Thursday, January 1

What We Read: 2014

Happy New Year!  Now is the perfect time to look back and reflect on what made 2014 an amazing year of books.  

What We Read: 2014

  • A Clockwork Orange by Anthony Burgess
  • If on a winter's night a traveller... by Italo Calvino
  • Humans of New York by Brandon Stanton
  • Slaughterhouse Five by Kurt Vonnegut
  • The Gun Seller by Hugh Laurie
  • The Fault in Our Stars by John Green
  • The Meaning of Liff by Douglas Adams
  • Northern Lights by Phillip Pullman
  • How I Live Now by Meg Rosoff
  • Seven Little Australians by Ethel Turner
  • The Hunger Games by Suzanne Collins
  • The Graveyard Book by Neil Gaiman
  • Sleeping Dogs by Sonya Hartnett
  • Catching Fire by Suzanne Collins
  • Mockingjay by Suzanne Collins
  • Bridge to Terabithia by Katherine Paterson
  • Neverwhere by Neil Gaiman
  • The Curious Incident of the Dog in the Night-Time by Mark Haddon
  • We Need to Talk About Kevin by Lionel Shriver

Lowlights

These are the books from 2014 that I didn't enjoy or I disliked for some reason.  Apologies if any of these are your favourite!

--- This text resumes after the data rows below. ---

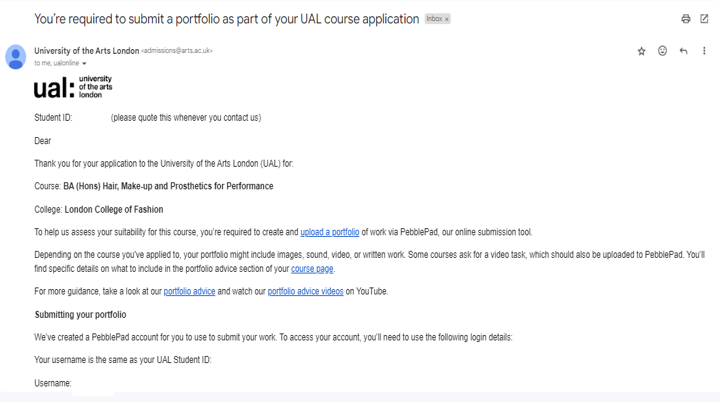Image resolution: width=720 pixels, height=402 pixels.
Task: Add an emoji reaction to the email
Action: pos(662,51)
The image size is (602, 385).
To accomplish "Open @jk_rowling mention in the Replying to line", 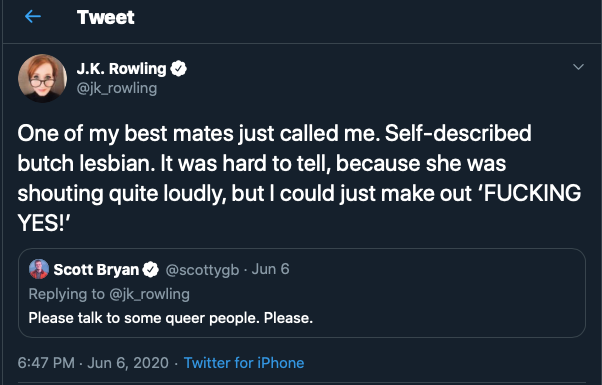I will pos(149,294).
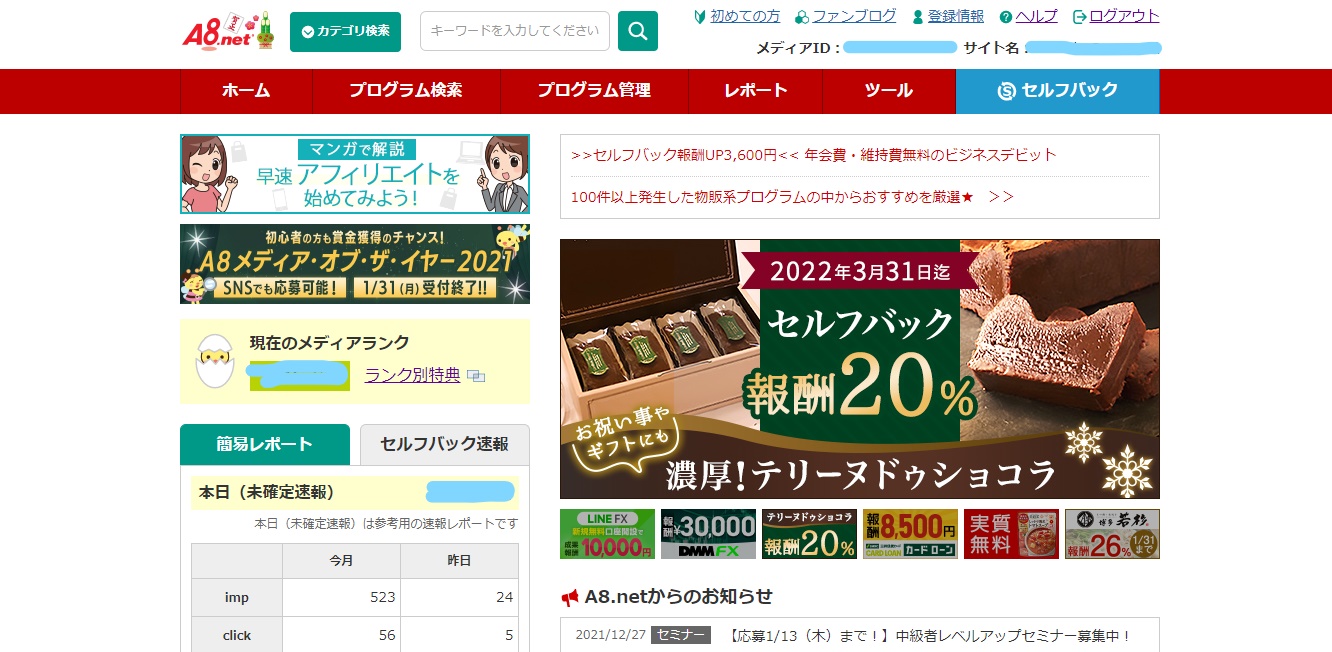Image resolution: width=1332 pixels, height=652 pixels.
Task: Click the question mark icon beside ヘルプ
Action: [x=1004, y=16]
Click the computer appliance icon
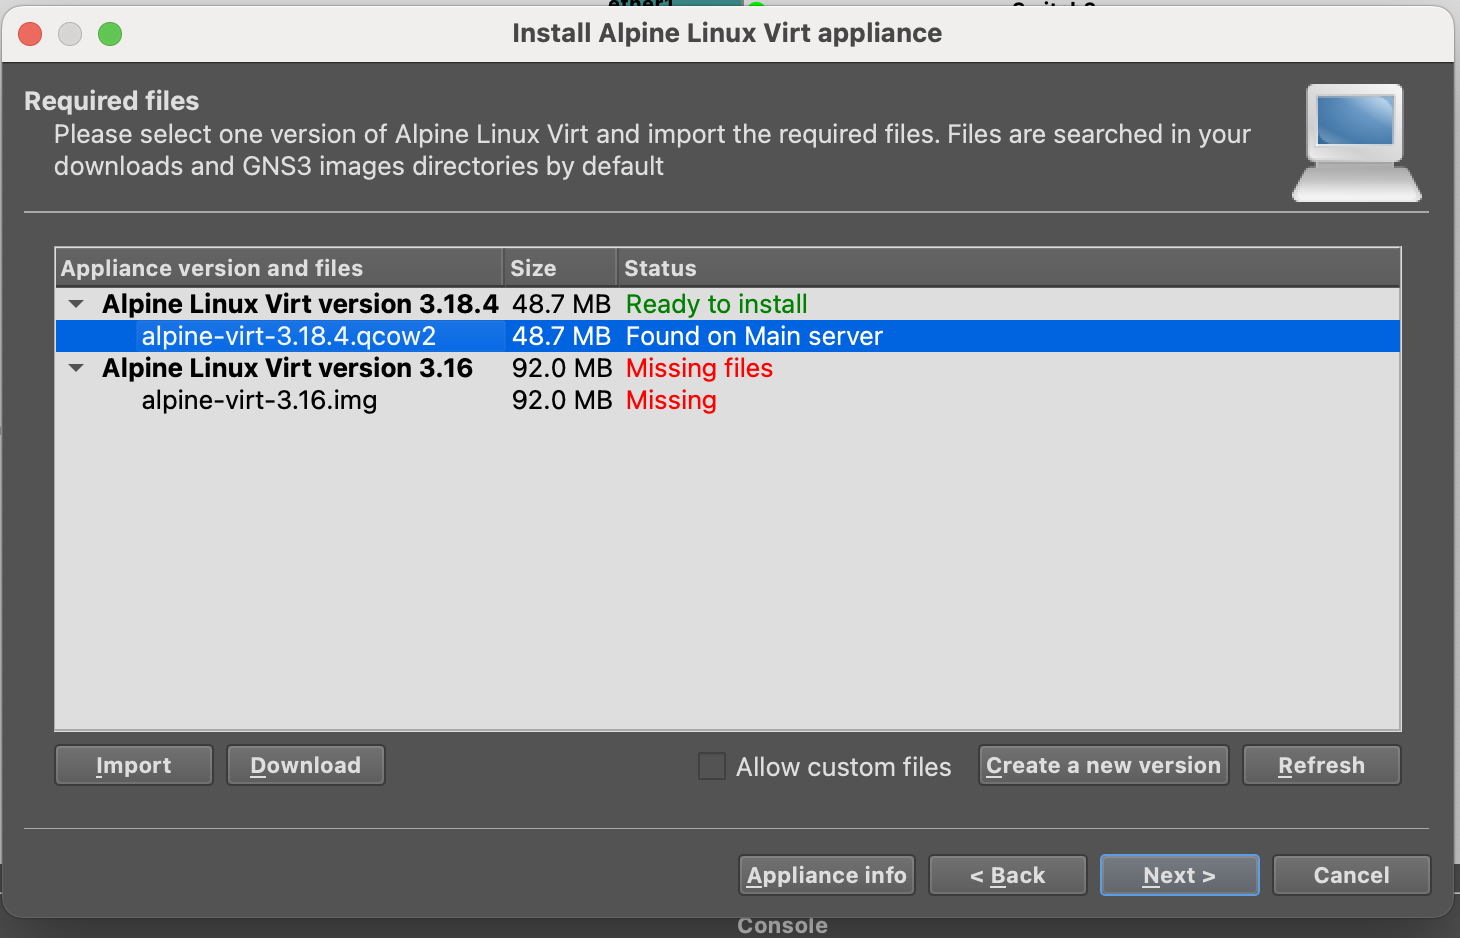Screen dimensions: 1460x938 click(x=1356, y=142)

Bridge to Terabithia by Katherine Paterson is a modern children's classic.  I expected to find it magical and moving, but it reminded me of too many other American kid stories.  The slow-pace and heavily accented dialogue made me question its appeal.

How I Live Now by Meg Rosoff is a coming-of-age story set in a futuristic World War III.  Daisy is a rambling, lackadaisical narrator.  She is anorexic and has an incestuous relationship with her cousin.  Rosoff's aimed for Daisy to be a fresh viewpoint for discussing the topics of war and growing up.  But the narrative treats anorexia as nothing more than a convenient character quirk.  The plot jolts to an end with a six-years-later segment which feels shoe-horned in.

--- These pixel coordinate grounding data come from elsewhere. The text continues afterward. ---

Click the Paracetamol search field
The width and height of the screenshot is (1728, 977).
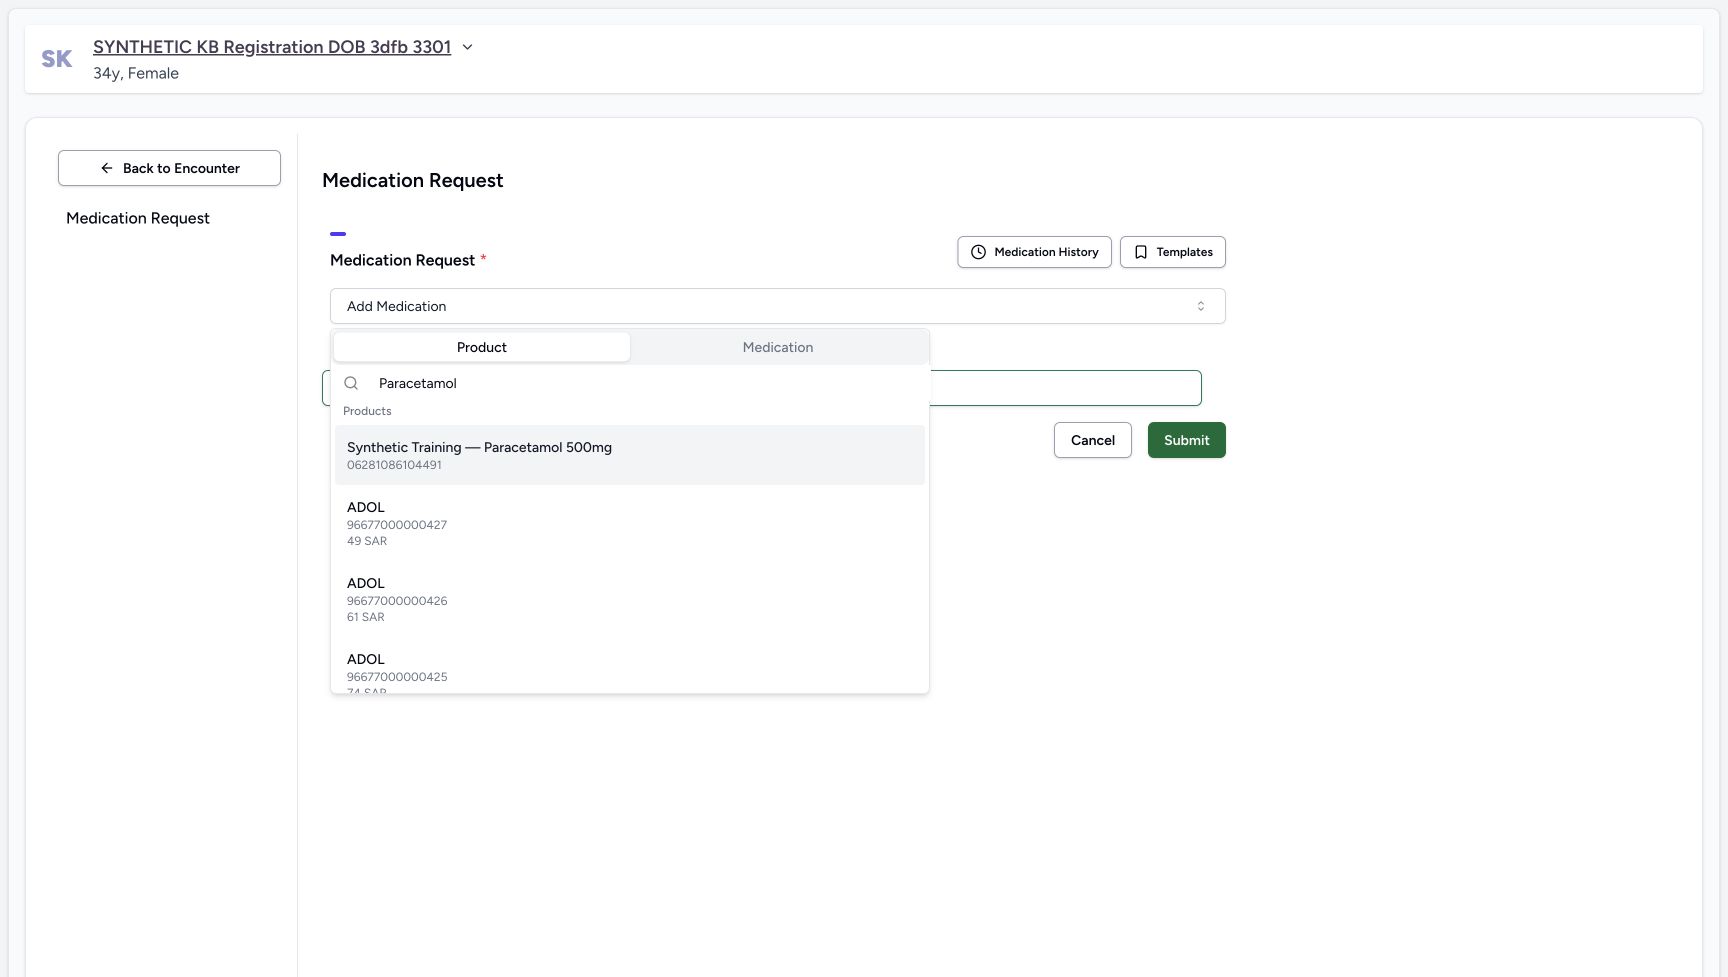640,383
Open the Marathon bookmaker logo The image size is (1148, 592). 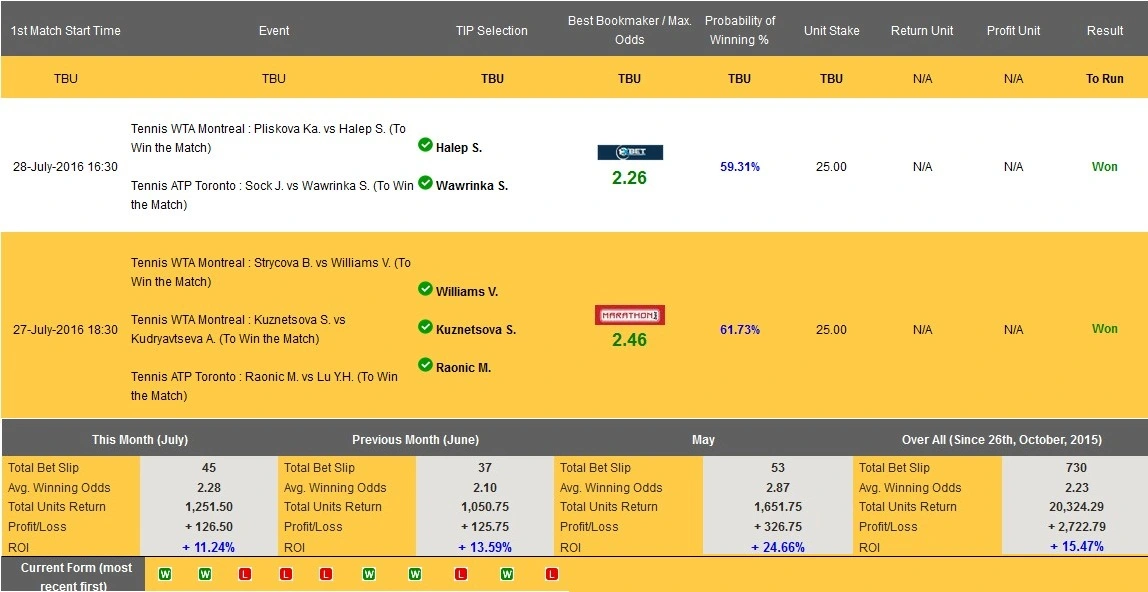coord(629,315)
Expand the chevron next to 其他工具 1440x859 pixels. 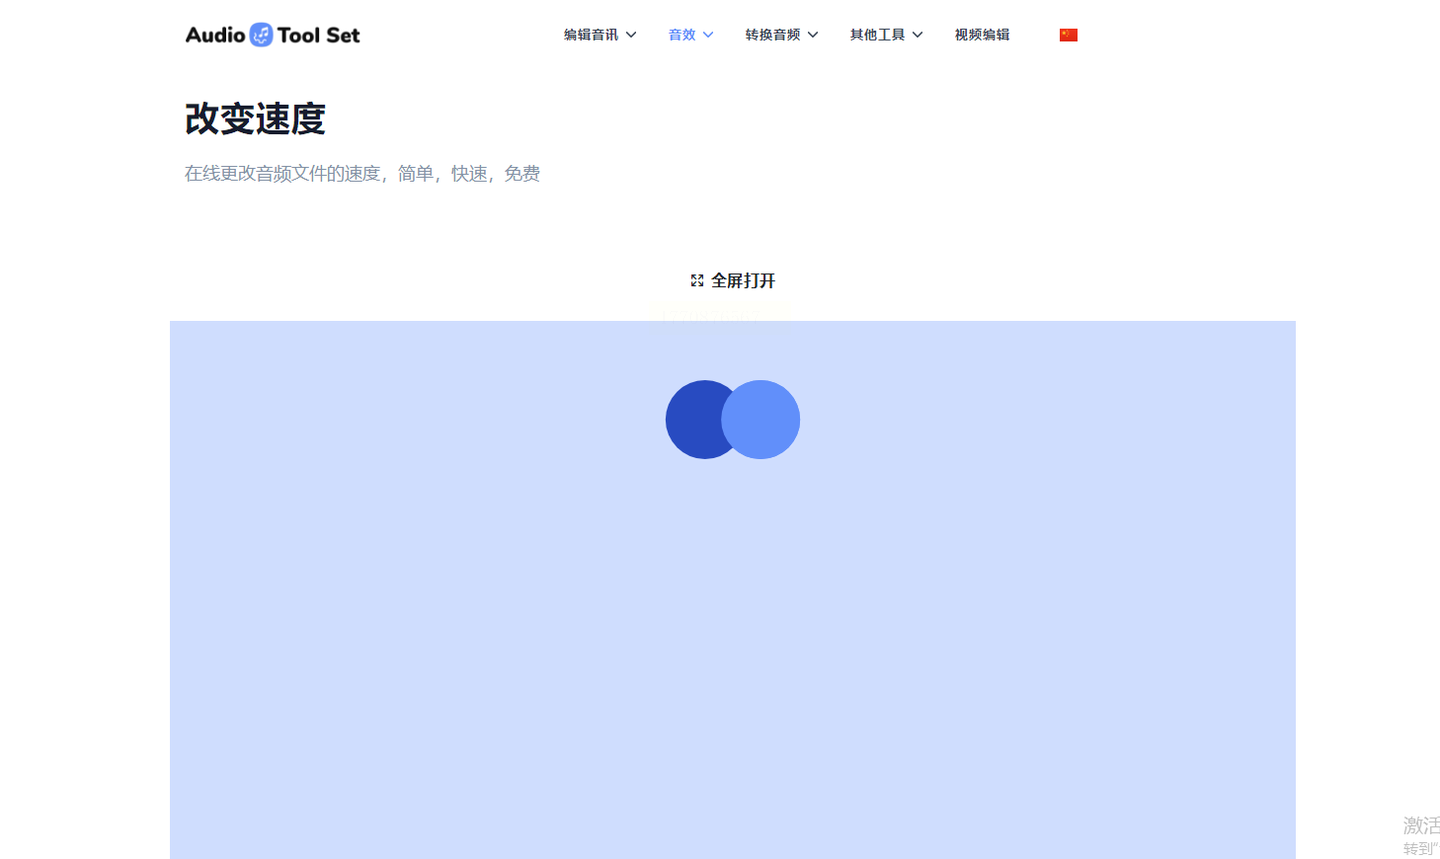[917, 35]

Sleeping Dogs by Sonya Hartnett focuses on domestic abuse and incest amongst members of the Willow family.  It is a disturbing, gritty tale set against an inhospitable outback Australian backdrop.  The sharp writing style and grim depictions of the landscape are excellent, but I wouldn't revisit this story.


Highlights

These are the books from 2014 that changed the way I think and feel.  They have stayed with me long after the final page.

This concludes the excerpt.